The Court upheld Dobson J's decision that the appellant's deregistration on 30 November 1999 was ineffective and that the Commissioner had properly reversed it:

  • ... the first Armagh transaction took place before the subsequent deregistration date of 31 July 2000 and therefore at a time when Mr Thompson remained registered for GST purposes. [37]

The Court noted that Dobson J considered whether the first Armagh sale was "planned" but observed that, as previously noted, the statutory test is not whether a transaction is planned but whether the Commissioner has reason to be satisfied that no transaction taking all taxable supplies over the $30,000 limit would occur and in the present case, the appellant would not have been able to satisfy the statutory test at any time before the first Armagh sale.

The second Armagh sale

The Court, for the reasons given in relation to the first Armagh sale, considered that the appellant could not satisfy the Commissioner as at 30 November 1999, as at 30 July 2000 or at any time in between that he would not have taxable supplies exceeding $30,000 in the forthcoming year.

However, there had been a dispute between the appellant and the Commissioner over the request to deregister from 30 November 1999 and on 22 October 2002 the Commissioner sent an automatically generated letter that said:

  • Your registration for GST has been cancelled, in terms of Section 52 of the Goods and Services Act 1985, with effect from the taxable period ending 31 JUL 2000.

The Court found that the appellant appeared to have been deregistered by an Inland Revenue Department officer holding the proper authority and was satisfied the Commissioner did deregister the appellant from 31 July 2000.

The appellant argued that a taxpayer must be registered for the relevant GST period before the Commissioner can make an assessment and that he was deregistered at the time of the second Armagh sale. The Commissioner was now time barred from overriding the 31 July 2000 deregistration and validly assessing the appellant for GST on the second Armagh sale.
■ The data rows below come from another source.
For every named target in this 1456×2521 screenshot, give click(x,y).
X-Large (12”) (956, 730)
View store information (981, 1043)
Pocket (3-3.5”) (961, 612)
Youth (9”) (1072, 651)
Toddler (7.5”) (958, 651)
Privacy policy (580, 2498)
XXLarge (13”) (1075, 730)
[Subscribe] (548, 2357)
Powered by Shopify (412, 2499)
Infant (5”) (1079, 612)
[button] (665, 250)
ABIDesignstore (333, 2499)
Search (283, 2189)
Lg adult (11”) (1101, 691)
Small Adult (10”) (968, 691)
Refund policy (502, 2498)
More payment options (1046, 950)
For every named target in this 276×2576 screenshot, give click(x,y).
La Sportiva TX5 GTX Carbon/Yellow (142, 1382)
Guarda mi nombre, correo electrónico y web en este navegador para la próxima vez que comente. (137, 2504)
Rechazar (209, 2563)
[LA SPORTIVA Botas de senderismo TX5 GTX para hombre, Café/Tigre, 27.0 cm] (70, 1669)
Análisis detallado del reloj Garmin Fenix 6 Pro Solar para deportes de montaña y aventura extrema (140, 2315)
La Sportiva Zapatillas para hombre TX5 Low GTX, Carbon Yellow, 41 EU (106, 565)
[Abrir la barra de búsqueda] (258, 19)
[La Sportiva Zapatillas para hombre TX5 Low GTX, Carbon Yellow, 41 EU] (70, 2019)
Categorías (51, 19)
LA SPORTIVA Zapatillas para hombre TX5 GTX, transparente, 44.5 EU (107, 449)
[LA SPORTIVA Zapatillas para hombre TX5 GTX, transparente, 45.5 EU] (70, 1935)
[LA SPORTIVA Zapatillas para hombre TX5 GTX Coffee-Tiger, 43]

The Court looked at the effect of section 108A of the Tax Administration Act 1994, which prevents the Commissioner from making an assessment after a four-year period has elapsed from the end date of the relevant taxable period. The relevant taxable period here was 1 August 2000 to 31 January 2001 and the Commissioner did make an assessment within four years of this. A letter confirming this was sent on 24 January 2005.

After interpreting section 108A, the Court held:

  • ... The focus of s 108A is on the assessment, not on the registration ... As Mr Thompson made taxable supplies in the relevant period having a value exceeding the statutory period [sic], he was a "person who is required to provide a GST tax return" for the period ending on 31 January 2001. [55]

Even someone who has never registered for GST can be assessed if they have made supplies of sufficient value to make them liable to register. The GST Act does not oblige the Commissioner to register a person before making him or her liable for GST, the obligation to apply to register falls on the taxpayer alone.

It was concluded by the Court that the assessment for the period from 1 August 2000 to 31 January 2001 is valid and should have been upheld, and allowed the Commissioner's cross-appeal on this point.


The appeal by the appellant was dismissed by the Court.

The cross-appeal by the Commissioner was allowed in part upholding the assessment for the GST period ending 31 January 2001.

The cross-appeal by the Commissioner against the High Court decision that the assessment for the period ending 31 July 2000 wrongly included output tax and did not take into account input credits was dismissed.

The alternative tax avoidance argument was not considered. The Court also agreed with the High Court's view that a number of other circumstances might make remission of penalties appropriate and that the there is a "strong basis" for the Commissioner to "acknowledge his Department's contribution to the non-payment of GST ... by any appropriate remission of penalties".

Costs were awarded to the Commissioner.